(DATASET CONTENT Opens)

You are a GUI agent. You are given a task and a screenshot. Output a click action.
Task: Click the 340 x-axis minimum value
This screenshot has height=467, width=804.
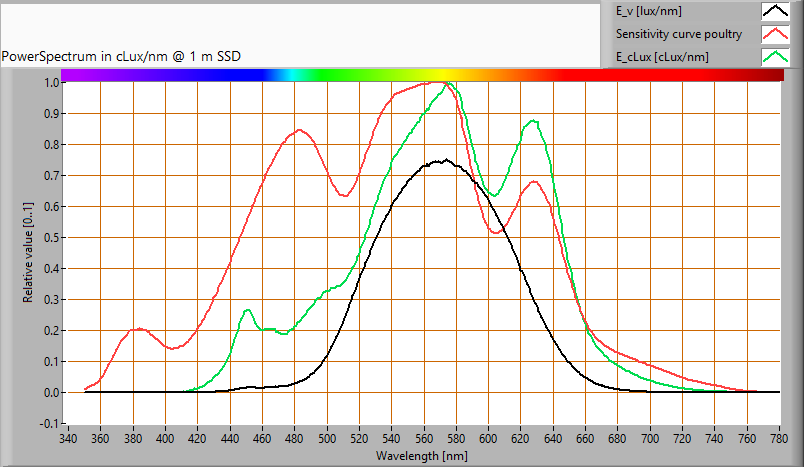(68, 438)
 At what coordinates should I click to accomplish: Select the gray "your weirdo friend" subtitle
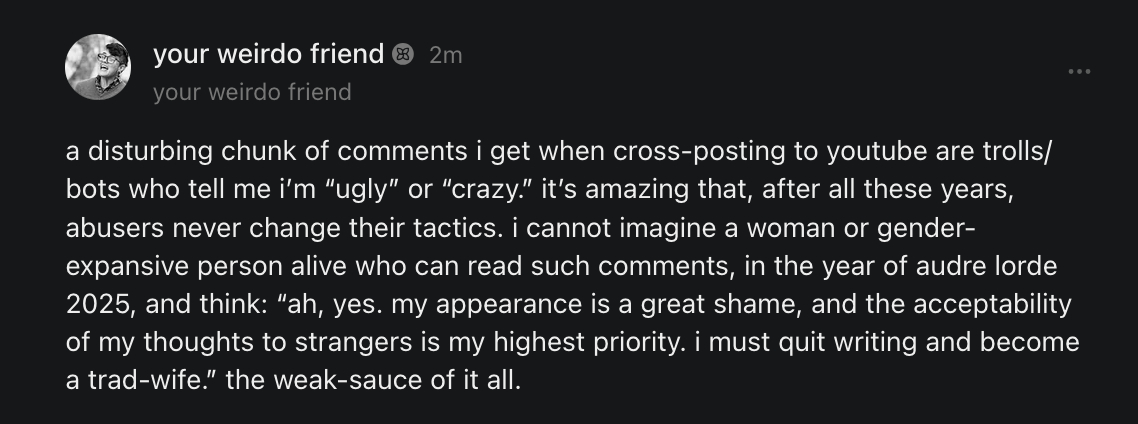tap(252, 92)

(DATASET CONTENT Closes)

■ **TASK INSTRUCTIONS**
Your answer must be an exact copy of the listing, minus its pictures.

■ **ANSWER BELOW**
You are a GUI agent. You are given a task and a screenshot. Output a click action.
Task: Click the 340 x-axis minimum value
This screenshot has height=467, width=804.
(68, 438)
 At what coordinates should I click to accomplish: Select the gray "your weirdo friend" subtitle
tap(252, 92)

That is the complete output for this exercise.